- **Exercise directions**
Without skipping or changing anything, print all the entries.

····················

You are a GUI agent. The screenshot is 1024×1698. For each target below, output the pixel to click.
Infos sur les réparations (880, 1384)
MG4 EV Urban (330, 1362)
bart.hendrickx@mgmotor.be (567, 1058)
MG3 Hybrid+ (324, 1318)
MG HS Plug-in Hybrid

····················

- **Response to the exercise**
You are a GUI agent. The screenshot is 1024×1698. For each target below, output the pixel to click.
Infos sur les réparations (880, 1384)
MG4 EV Urban (330, 1362)
bart.hendrickx@mgmotor.be (567, 1058)
MG3 Hybrid+ (324, 1318)
MG HS Plug-in Hybrid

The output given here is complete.